* RECORDS FOR THIS EXERCISE *
— Start —
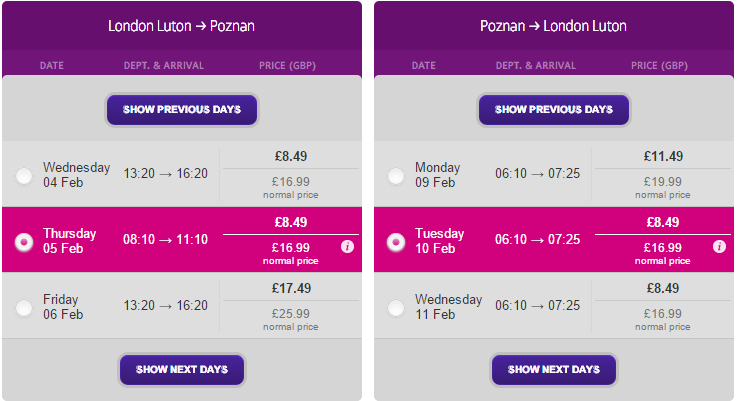Select Wednesday 11 Feb return flight radio
The image size is (737, 401).
click(396, 308)
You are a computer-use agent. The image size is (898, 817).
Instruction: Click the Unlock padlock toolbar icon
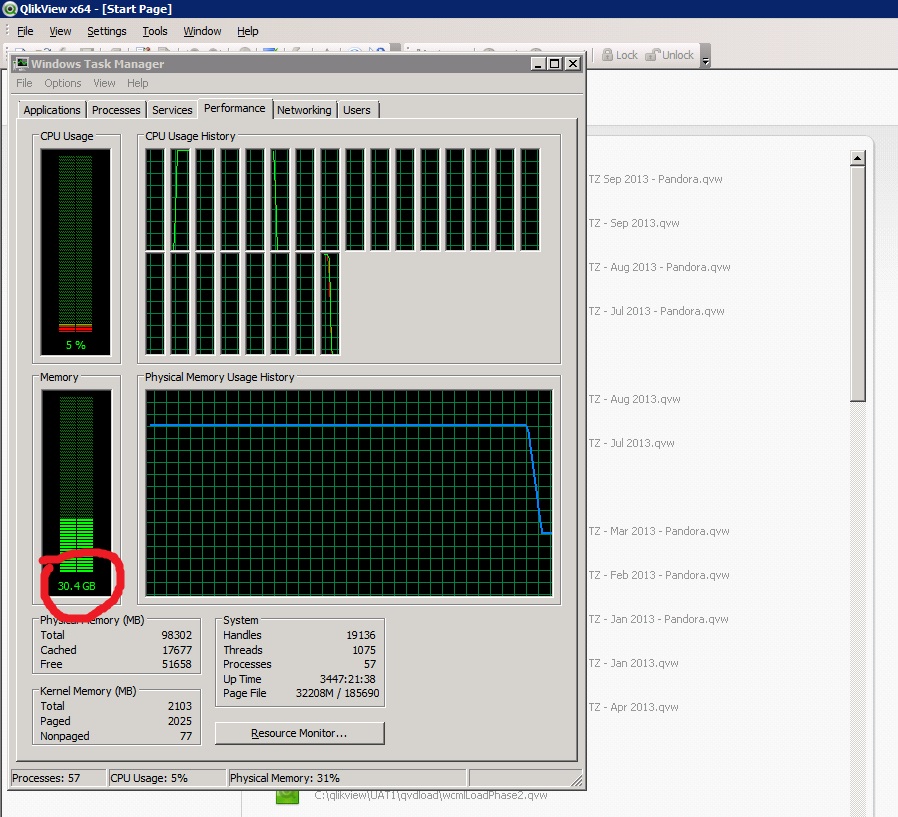click(x=654, y=55)
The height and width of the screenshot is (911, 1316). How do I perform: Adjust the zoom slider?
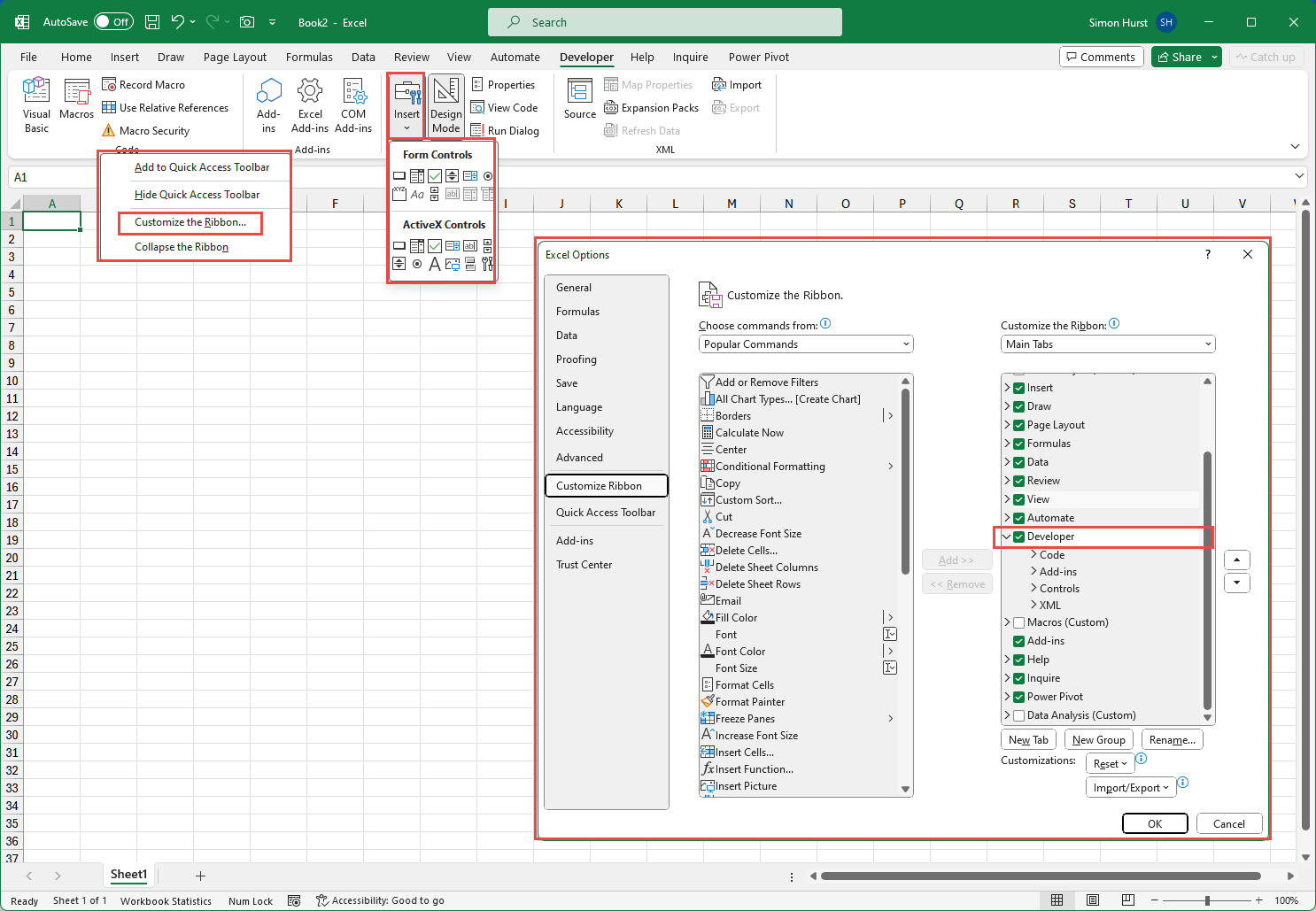point(1207,899)
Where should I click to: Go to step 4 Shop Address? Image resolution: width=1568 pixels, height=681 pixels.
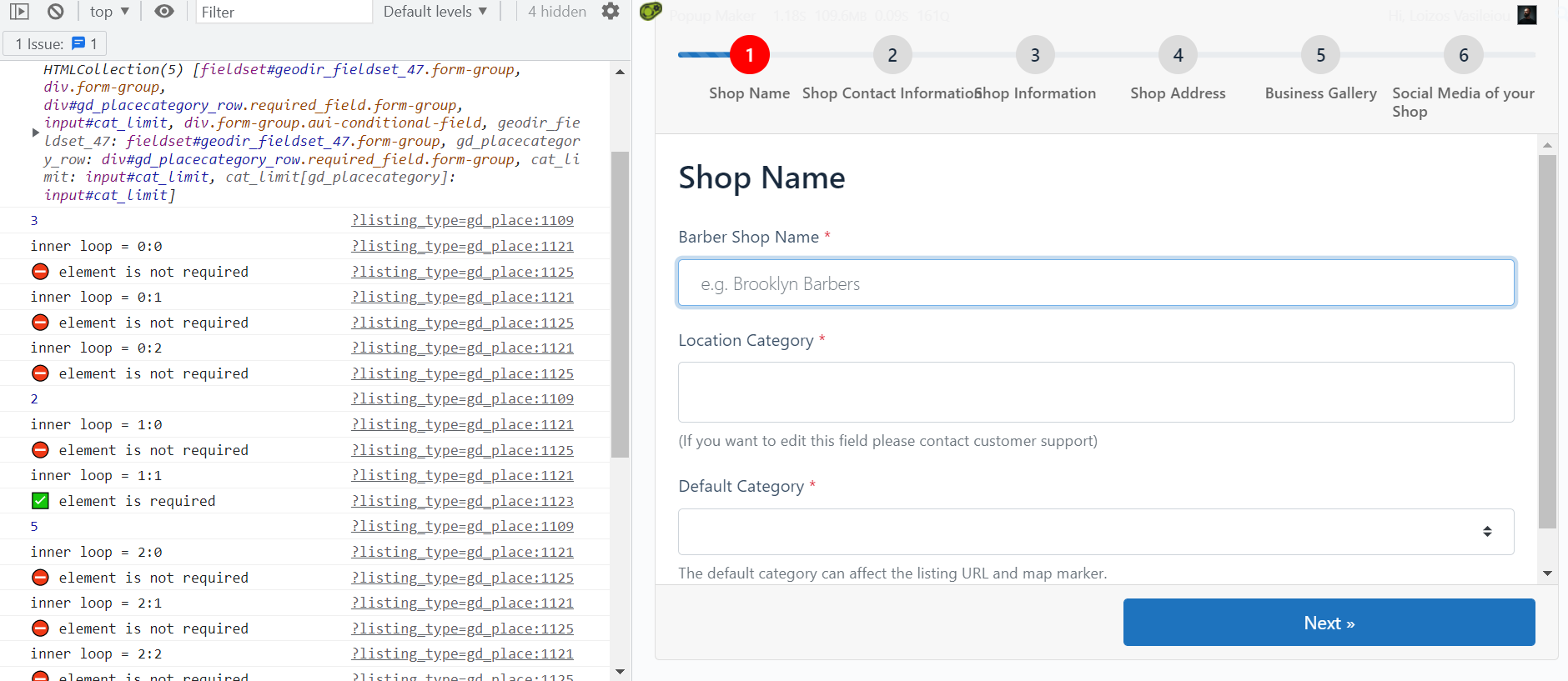(x=1178, y=55)
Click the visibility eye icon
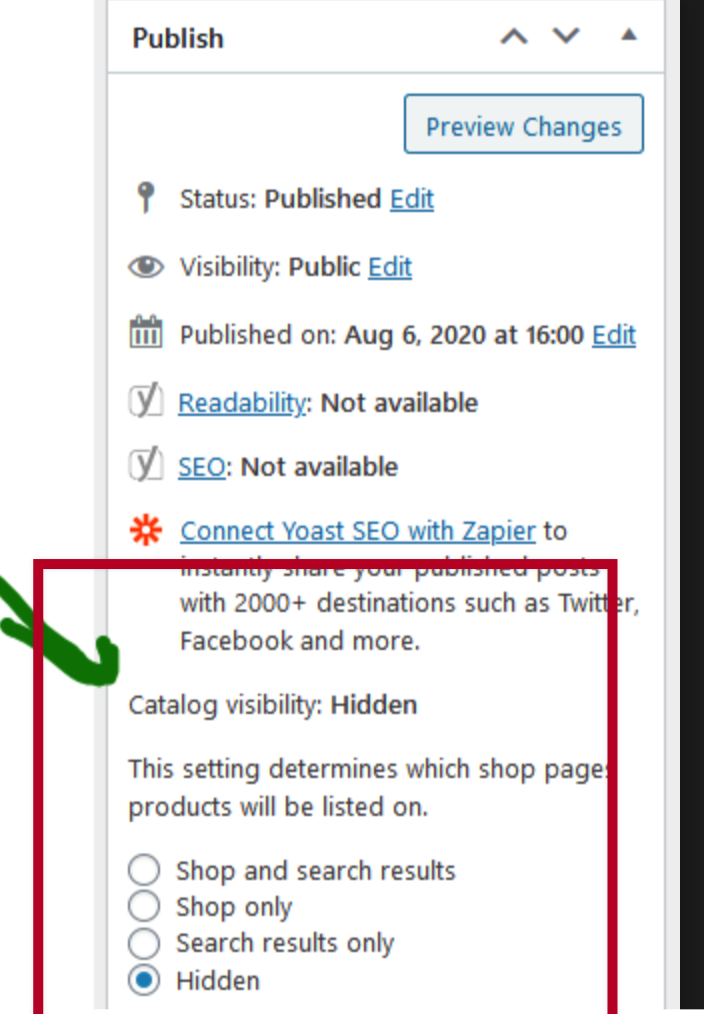 [146, 266]
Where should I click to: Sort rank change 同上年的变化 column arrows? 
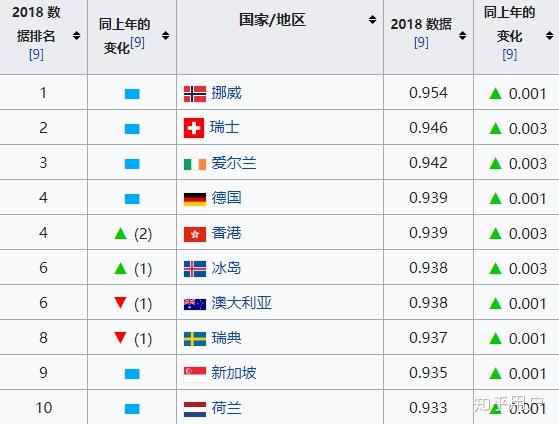coord(165,36)
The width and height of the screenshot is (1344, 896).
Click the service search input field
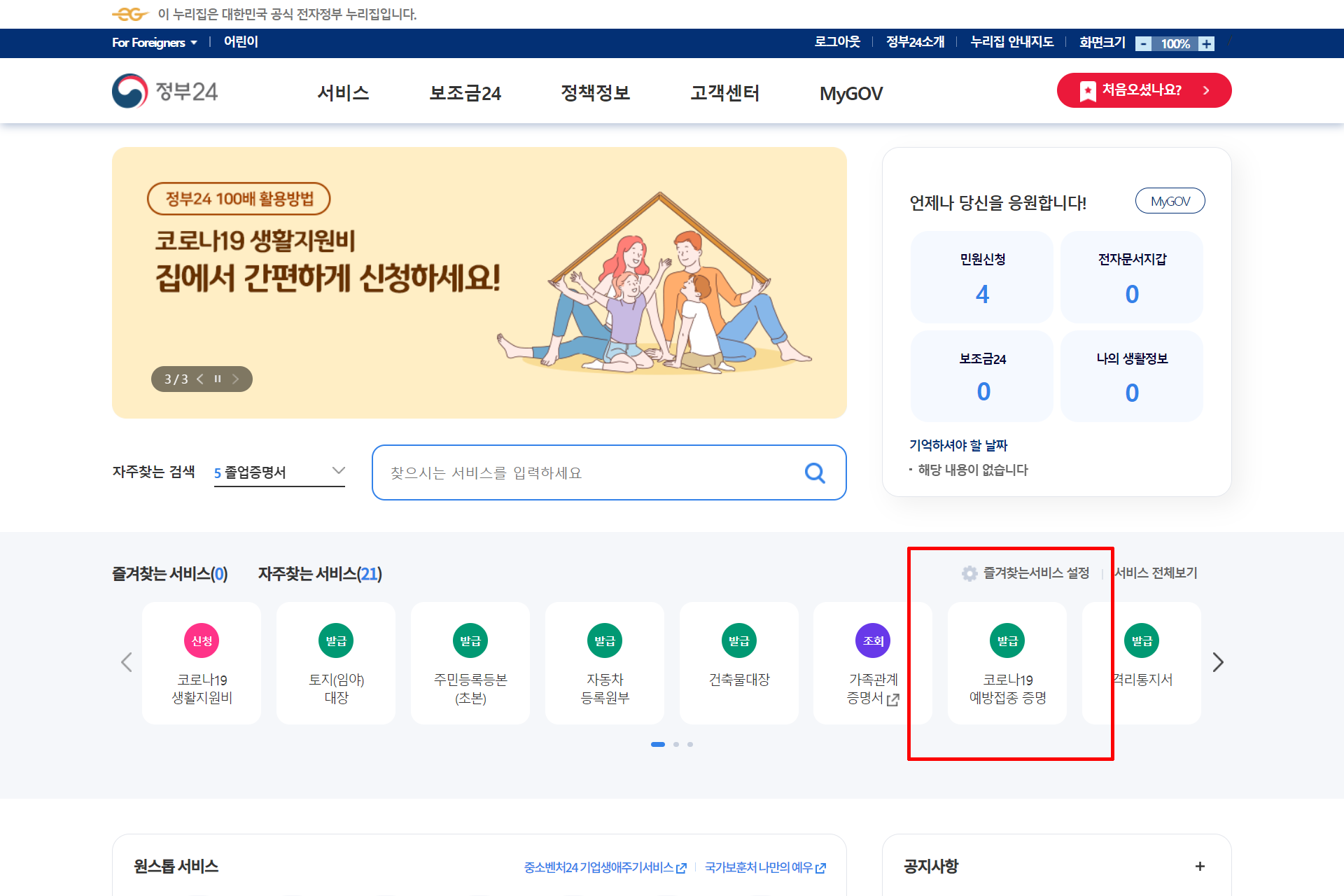click(x=588, y=473)
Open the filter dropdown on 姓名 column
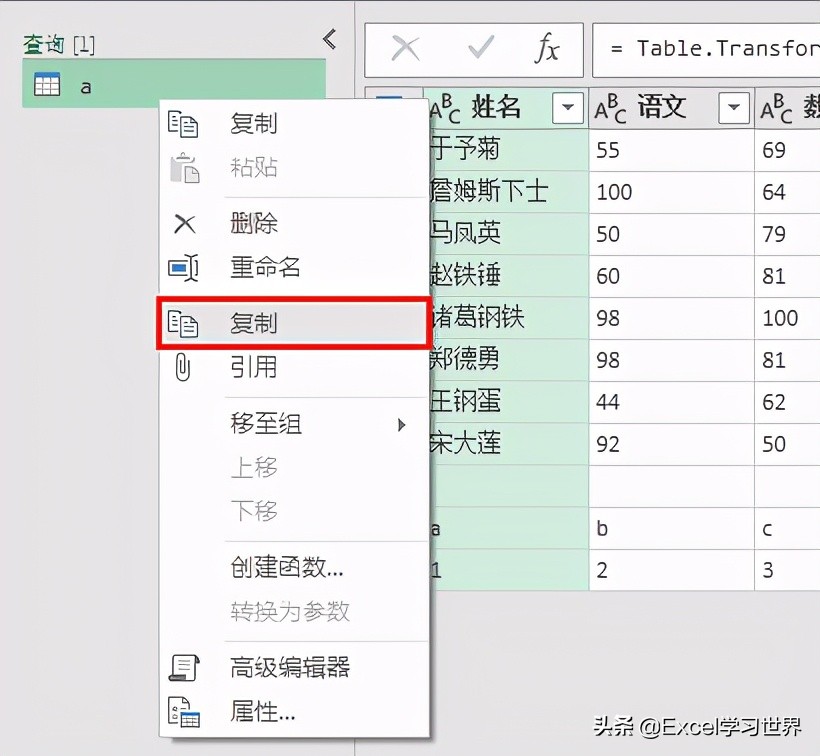 [567, 108]
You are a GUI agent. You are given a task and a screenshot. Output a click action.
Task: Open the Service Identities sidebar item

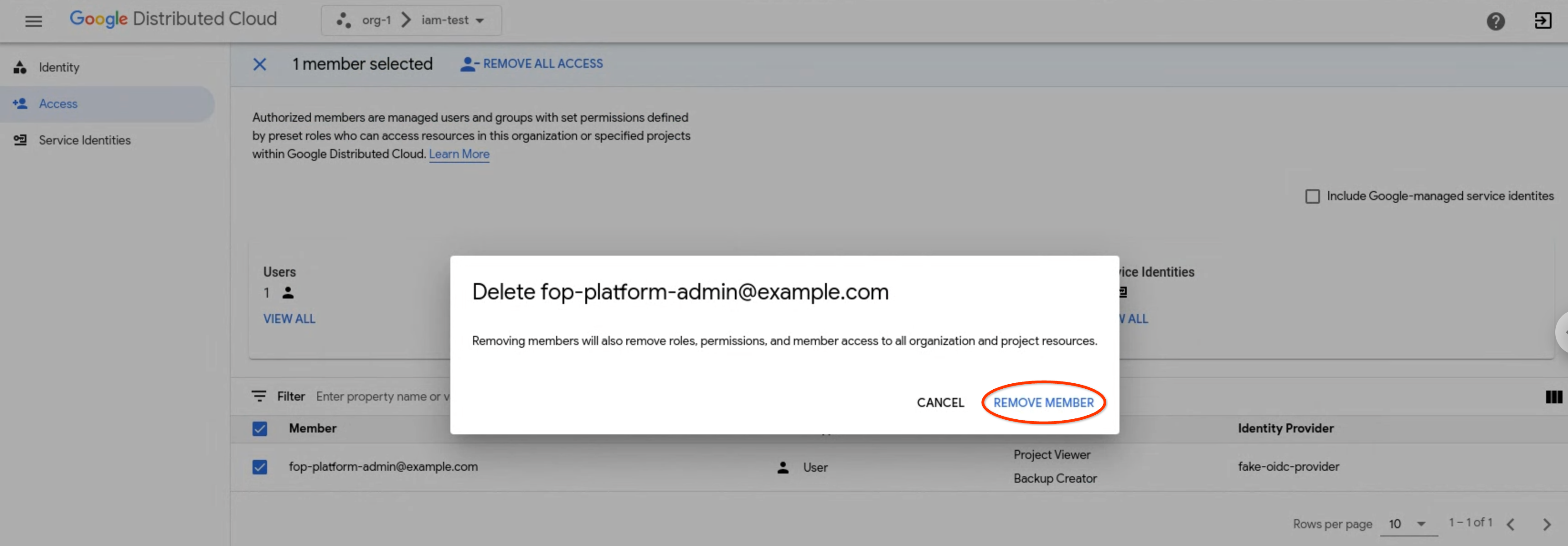[x=85, y=140]
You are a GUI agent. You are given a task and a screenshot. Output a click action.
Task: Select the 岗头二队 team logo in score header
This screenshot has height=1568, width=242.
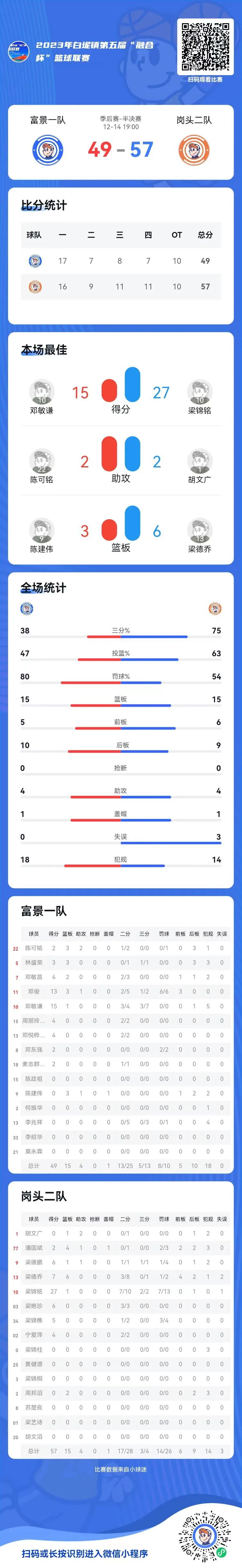click(194, 150)
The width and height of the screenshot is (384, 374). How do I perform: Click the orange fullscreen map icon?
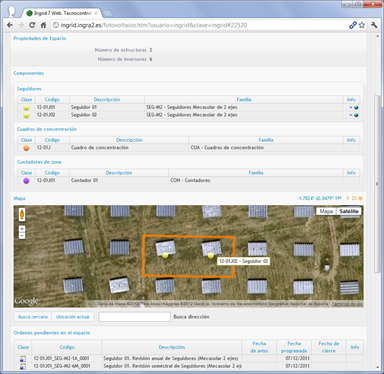[354, 198]
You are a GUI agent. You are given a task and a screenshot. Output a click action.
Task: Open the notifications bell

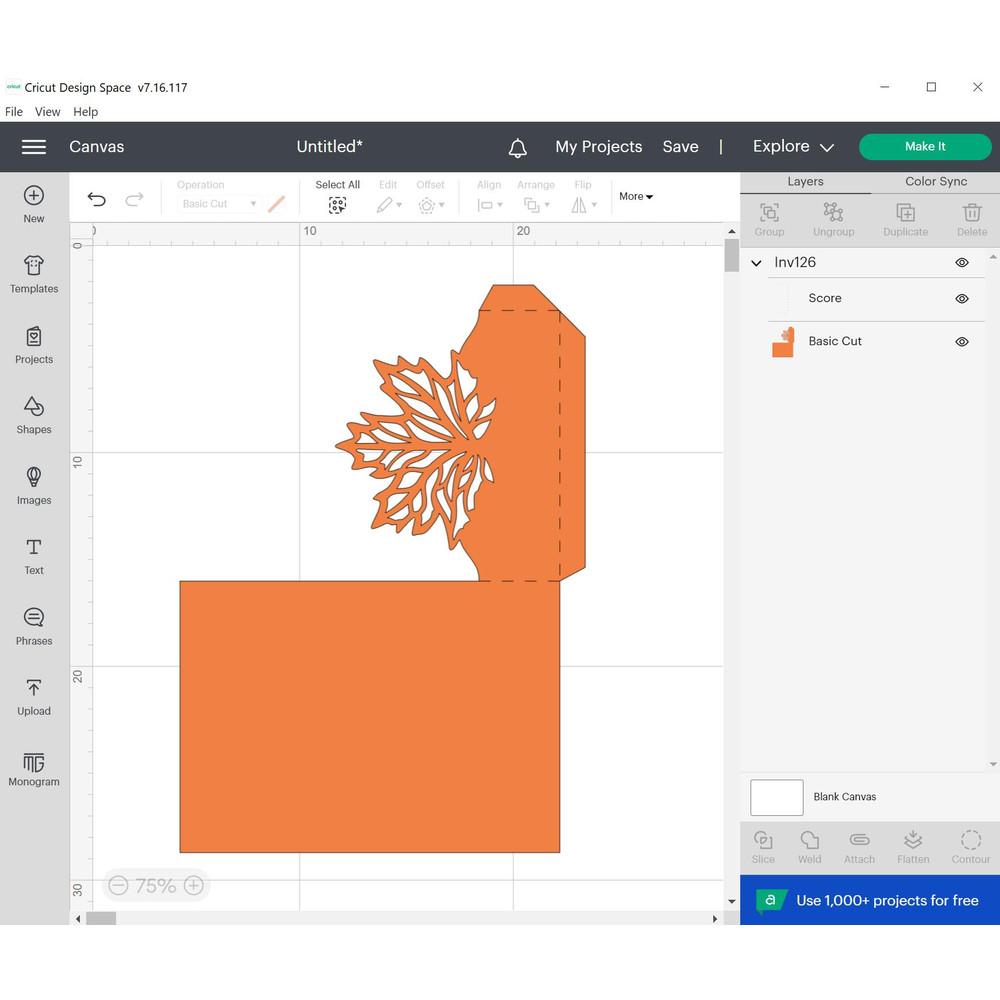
— End —
* WHAT THE TASK ASKS *
Extract word for word the stretch of the listing above from the line containing "The width and height of the screenshot is (1344, 896)." through the end of the listing, leaving out the pictures.

* SOLUTION FOR THIS PROBLEM *
The width and height of the screenshot is (1344, 896).
Click the service search input field
click(x=588, y=473)
Open the filter dropdown on 姓名 column
 [567, 108]
You are a GUI agent. You are given a task and a screenshot. Output a click action.
Task: Open the Service Identities sidebar item

[x=85, y=140]
You are a GUI agent. You are given a task and a screenshot. Output a click action.
Task: Select the 岗头二队 team logo in score header
This screenshot has height=1568, width=242.
click(194, 150)
The width and height of the screenshot is (384, 374). How do I perform: Click the orange fullscreen map icon?
[354, 198]
You are a GUI agent. You are given a task and a screenshot. Output a click action.
Task: Open the notifications bell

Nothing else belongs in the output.